Id. This court agrees with the approach taken by the fourth circuit and hereby adopts that approach. Application of all of the above factors, including consideration of the debtor's ability to repay, is the best approach to determine whether a chapter 7 debtor is truly abusing the bankruptcy process.
When viewing the case at bar in light of the additional factors enumerated above, debtor's case for non-dismissal proves compelling. Application of the Green factors to the within case suggests that debtor's situation is not abusive. The expenses generated by his substance abuse problem and treatment precipitated the necessity to file. Although his debt includes credit card purchases, the purchases do not appear excessive. While monthly food expenses appear high, the debtor did explain that evening counseling sessions preclude him from eating dinner at home.[4] The debtor's revised statement of current income is somewhat unclear. Nevertheless, even the figure provided by the debtor in his certification appears to be an overstatement and does not readily indicate an ability to repay.[5] Finally, the facts provide evidence of a good-faith filing. The debtor's good faith is indicated by the upward revision of his food expenses, despite the risk of it being labelled excessive, and the failure to employ the catch-all miscellaneous category to "hide" expenses. Moreover, debtor's credit counselor, Carin Zipser, recommended he seek counsel for bankruptcy protection more than a month before he actually filed. Therefore, an analysis of all the debtor's circumstances, *121 in light of the statutory presumption in favor of granting the relief requested by the debtor, confirms that debtor's petition does not substantially abuse chapter 7. Based on all the evidence, this court is quite convinced that debtor was and is not seeking an advantage over his creditors and under the circumstances debtor merits a fresh start, which chapter 7 will provide.
CONCLUSION
Accordingly, the United States trustee's motion to dismiss the chapter 7 petition of the debtor, is hereby denied.
NOTES
[1] The bulk of his personal assets, $16,820, is a pension plan with the U.S. Postal Service.
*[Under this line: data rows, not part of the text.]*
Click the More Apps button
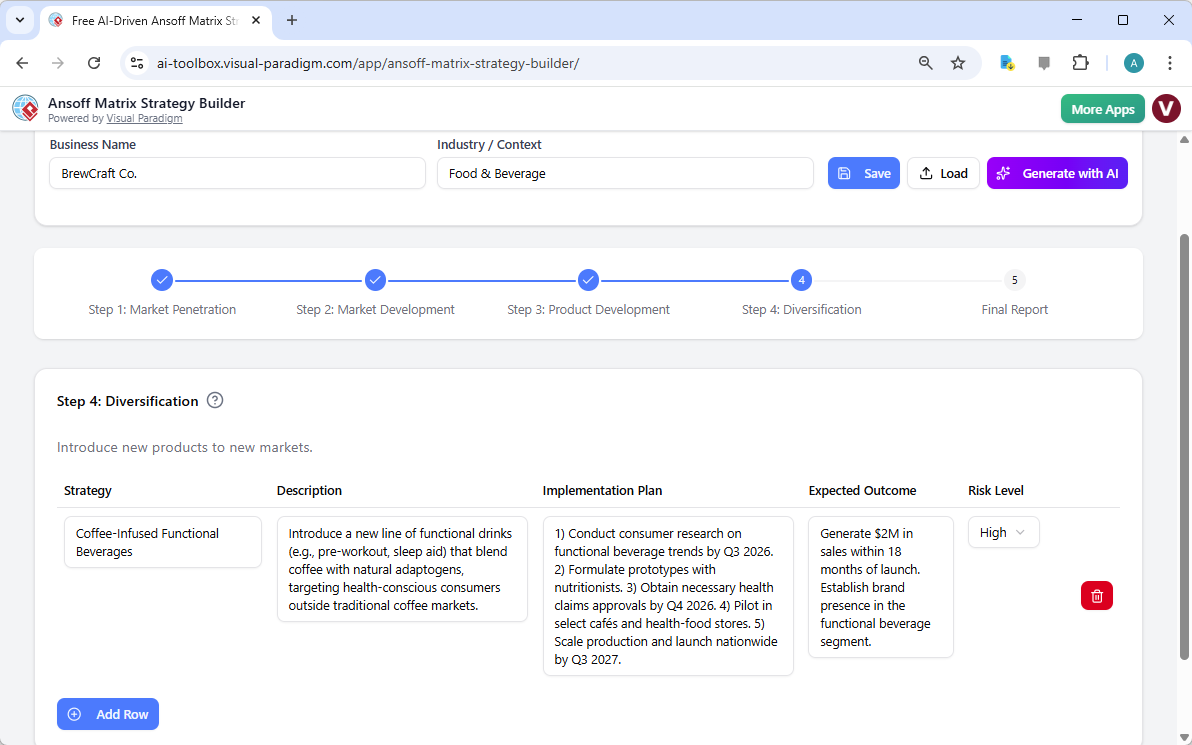Screen dimensions: 1192x745 [x=1102, y=108]
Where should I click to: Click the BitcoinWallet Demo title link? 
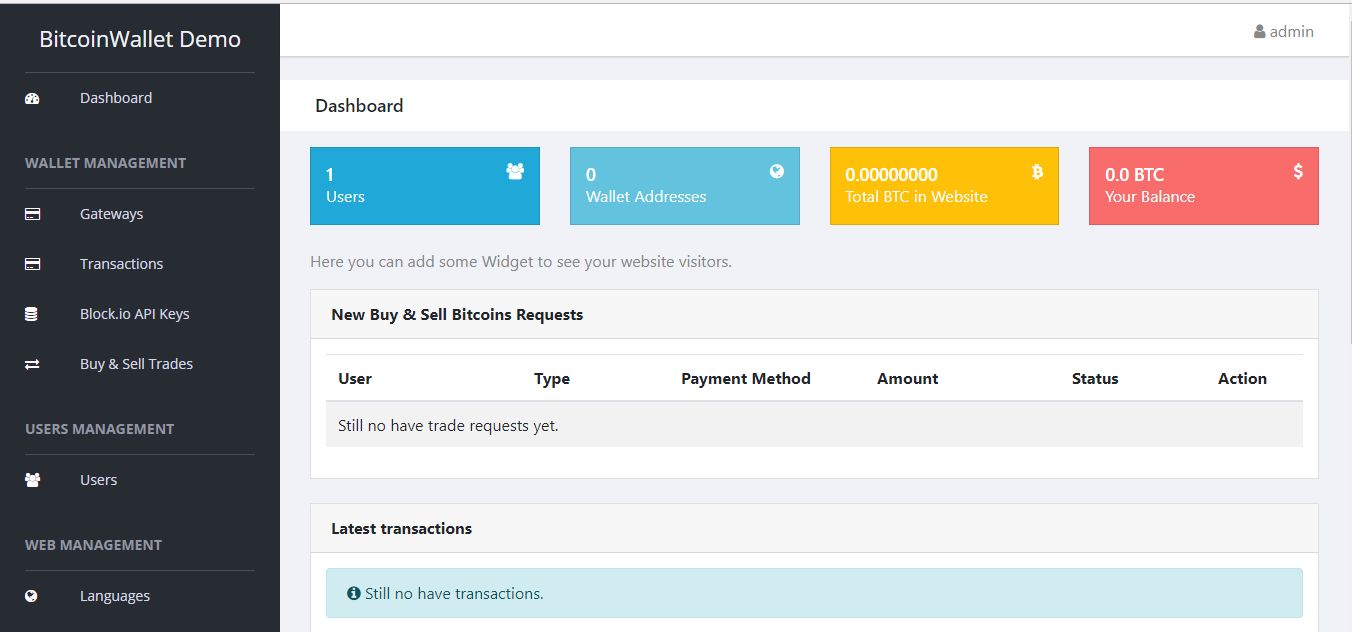[140, 39]
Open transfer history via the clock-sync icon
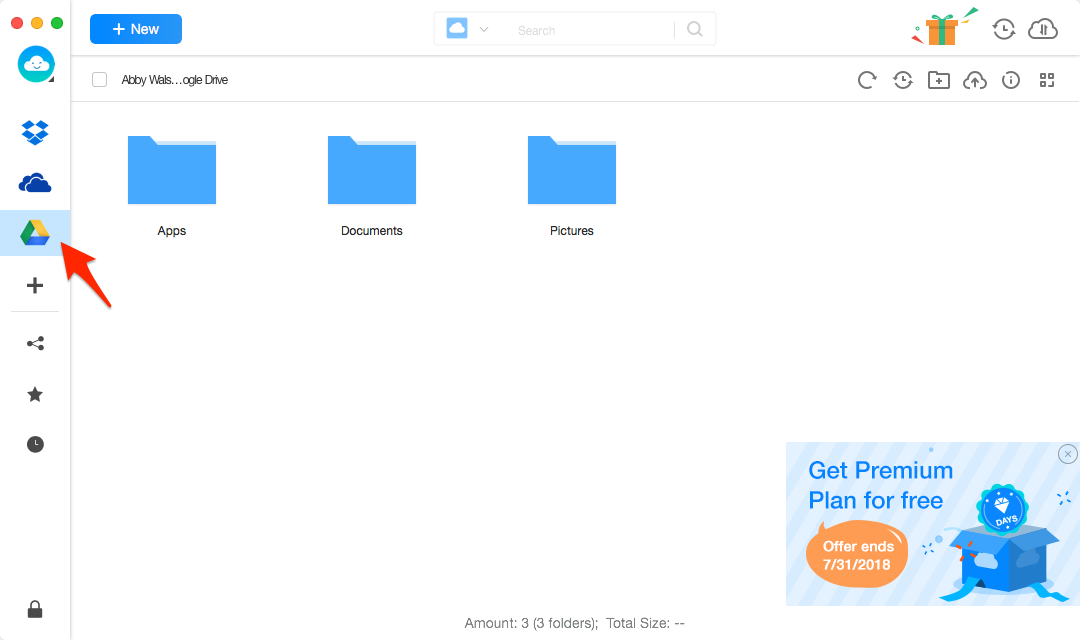 click(1004, 29)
[2] The court notes that many of the cases following the "ability to repay" standard equate an ability to repay with an ability to fund a chapter 13 plan.
[3] Even with regard to the strict "ability to repay" standard, this court is satisfied that the United States trustee's motion should be denied. The United States trustee's principal argument concerning debtor's ability to repay relies upon the financial picture set forth in the original bankruptcy petition. However, the United States trustee has failed to address, in its brief or at oral argument, debtor's certification which revised the budget numbers in the original schedules. According to the revised numbers, while the exact amount of debtor's monthly surplus will vary from month to month depending on overtime, any amount will be significantly less than the $818 originally contemplated. The fact that debtor may ultimately have a few hundred dollars per month in surplus funds does not support the argument that Farrell can successfully and adequately fund a chapter 13 plan to repay all or substantially all of his debts.
[4] The court accepts Dr. Callan's attestation that Farrell faithfully attends these evening counseling sessions.
[5] Farrell's supplied 1991 Wage Statement indicates a salary of $29,496.42 significantly lower than that shown on the original petition schedules.